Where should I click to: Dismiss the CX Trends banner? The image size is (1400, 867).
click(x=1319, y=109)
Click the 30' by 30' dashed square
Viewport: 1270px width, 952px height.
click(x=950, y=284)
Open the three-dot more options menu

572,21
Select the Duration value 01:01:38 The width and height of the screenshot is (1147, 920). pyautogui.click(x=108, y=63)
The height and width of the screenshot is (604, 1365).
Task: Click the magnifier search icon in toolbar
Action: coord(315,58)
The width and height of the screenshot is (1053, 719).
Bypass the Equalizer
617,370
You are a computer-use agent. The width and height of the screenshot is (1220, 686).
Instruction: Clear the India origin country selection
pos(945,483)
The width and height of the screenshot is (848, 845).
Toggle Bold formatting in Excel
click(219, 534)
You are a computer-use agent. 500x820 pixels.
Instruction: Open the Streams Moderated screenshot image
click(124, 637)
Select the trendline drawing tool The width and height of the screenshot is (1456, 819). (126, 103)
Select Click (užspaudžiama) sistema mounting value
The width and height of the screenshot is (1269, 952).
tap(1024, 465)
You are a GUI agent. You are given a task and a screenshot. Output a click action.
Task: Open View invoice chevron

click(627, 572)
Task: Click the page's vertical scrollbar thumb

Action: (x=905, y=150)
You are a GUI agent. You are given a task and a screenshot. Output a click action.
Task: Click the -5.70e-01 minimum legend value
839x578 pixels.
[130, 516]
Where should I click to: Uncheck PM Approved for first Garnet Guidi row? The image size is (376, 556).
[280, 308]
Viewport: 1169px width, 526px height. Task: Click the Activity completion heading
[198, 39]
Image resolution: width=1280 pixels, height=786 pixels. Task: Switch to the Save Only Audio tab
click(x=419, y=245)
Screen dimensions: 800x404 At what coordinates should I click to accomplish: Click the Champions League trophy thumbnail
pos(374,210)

- TASK STATEMENT
For each record above, output it exactly as written.

- TASK OUTPUT
Where should I click to: Dismiss the CX Trends banner? The image size is (1400, 867).
click(x=1319, y=109)
Click the 30' by 30' dashed square
Viewport: 1270px width, 952px height.
click(x=950, y=284)
Open the three-dot more options menu

572,21
Select the Duration value 01:01:38 The width and height of the screenshot is (1147, 920). pyautogui.click(x=108, y=63)
The height and width of the screenshot is (604, 1365).
Task: Click the magnifier search icon in toolbar
Action: coord(315,58)
The width and height of the screenshot is (1053, 719).
Bypass the Equalizer
617,370
You are a computer-use agent. The width and height of the screenshot is (1220, 686).
Instruction: Clear the India origin country selection
pos(945,483)
The width and height of the screenshot is (848, 845).
Toggle Bold formatting in Excel
click(219, 534)
You are a computer-use agent. 500x820 pixels.
Instruction: Open the Streams Moderated screenshot image
click(124, 637)
Select the trendline drawing tool The width and height of the screenshot is (1456, 819). (126, 103)
Select Click (užspaudžiama) sistema mounting value
The width and height of the screenshot is (1269, 952).
tap(1024, 465)
You are a GUI agent. You are given a task and a screenshot. Output a click action.
Task: Open View invoice chevron

click(627, 572)
Task: Click the page's vertical scrollbar thumb

Action: (x=905, y=150)
You are a GUI agent. You are given a task and a screenshot. Output a click action.
Task: Click the -5.70e-01 minimum legend value
839x578 pixels.
[130, 516]
Where should I click to: Uncheck PM Approved for first Garnet Guidi row? The image size is (376, 556).
[280, 308]
Viewport: 1169px width, 526px height. Task: Click the Activity completion heading
[198, 39]
Image resolution: width=1280 pixels, height=786 pixels. Task: Switch to the Save Only Audio tab
click(x=419, y=245)
Screen dimensions: 800x404 At what coordinates should I click to accomplish: Click the Champions League trophy thumbnail
pos(374,210)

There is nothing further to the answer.